Problem description:
Please set down exactly the lines from the one containing "You are a computer-use" through the last line of the records below, both included, with no pictures.

Source material:
========

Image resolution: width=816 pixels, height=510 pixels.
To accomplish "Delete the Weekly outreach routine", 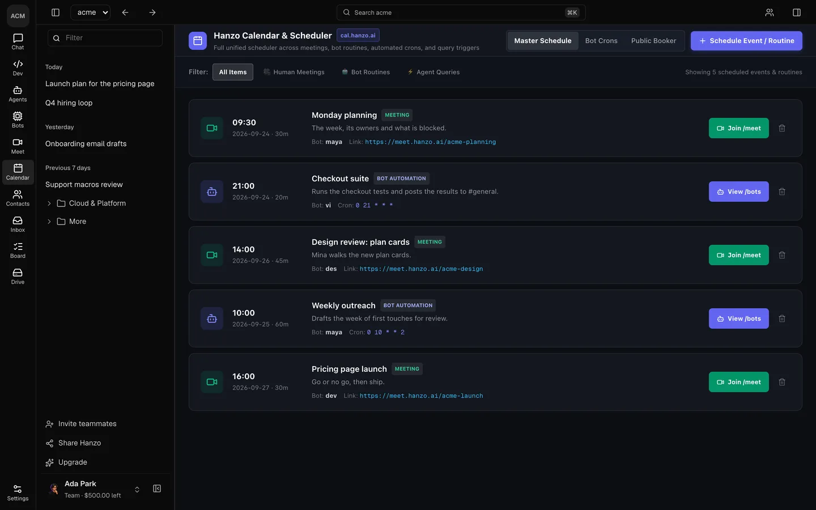I will pyautogui.click(x=782, y=318).
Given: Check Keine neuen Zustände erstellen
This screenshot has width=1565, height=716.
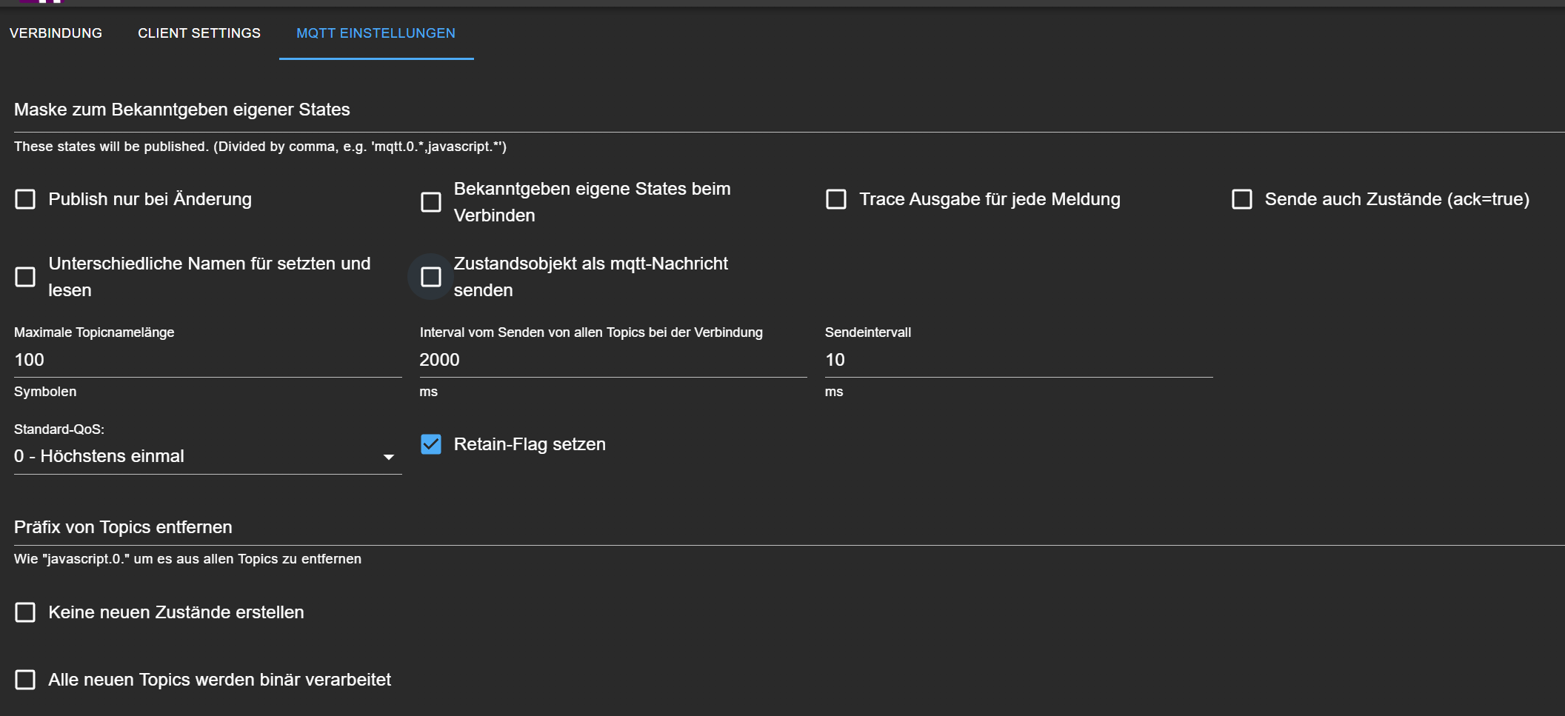Looking at the screenshot, I should 25,612.
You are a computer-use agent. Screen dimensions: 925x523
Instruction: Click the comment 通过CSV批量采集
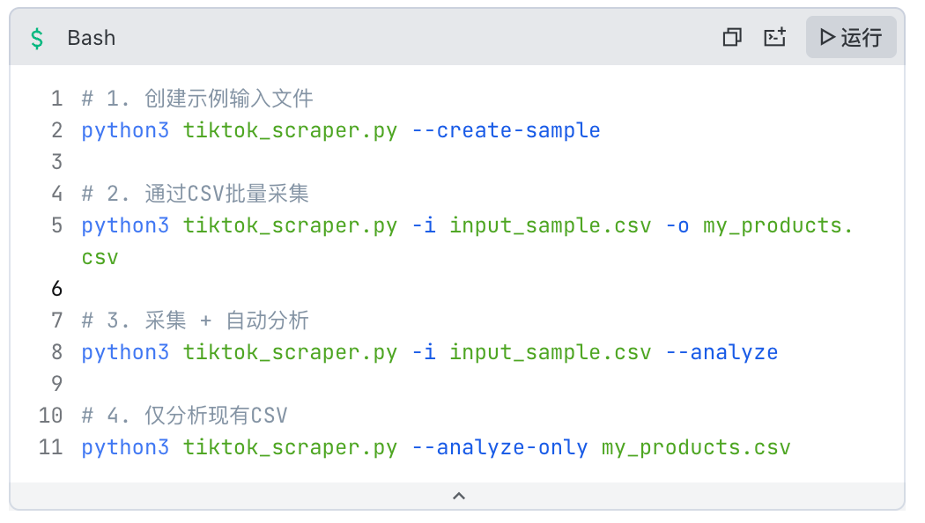tap(226, 194)
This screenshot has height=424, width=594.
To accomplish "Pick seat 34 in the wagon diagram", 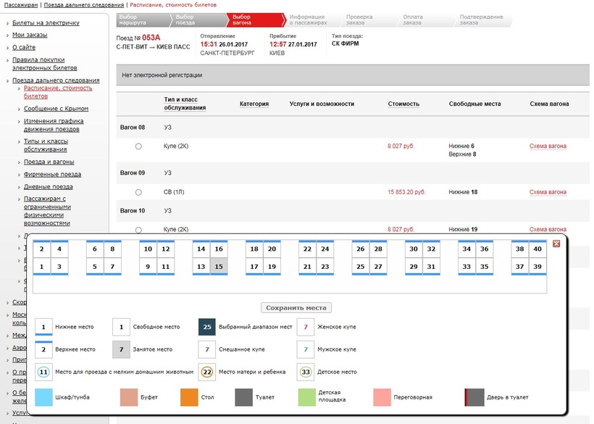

========

Problem solution:
You are a computer-use agent. Screen dimensions: 925x523
Instruction: Click the comment 通过CSV批量采集
tap(226, 194)
This screenshot has height=424, width=594.
To accomplish "Pick seat 34 in the wagon diagram", 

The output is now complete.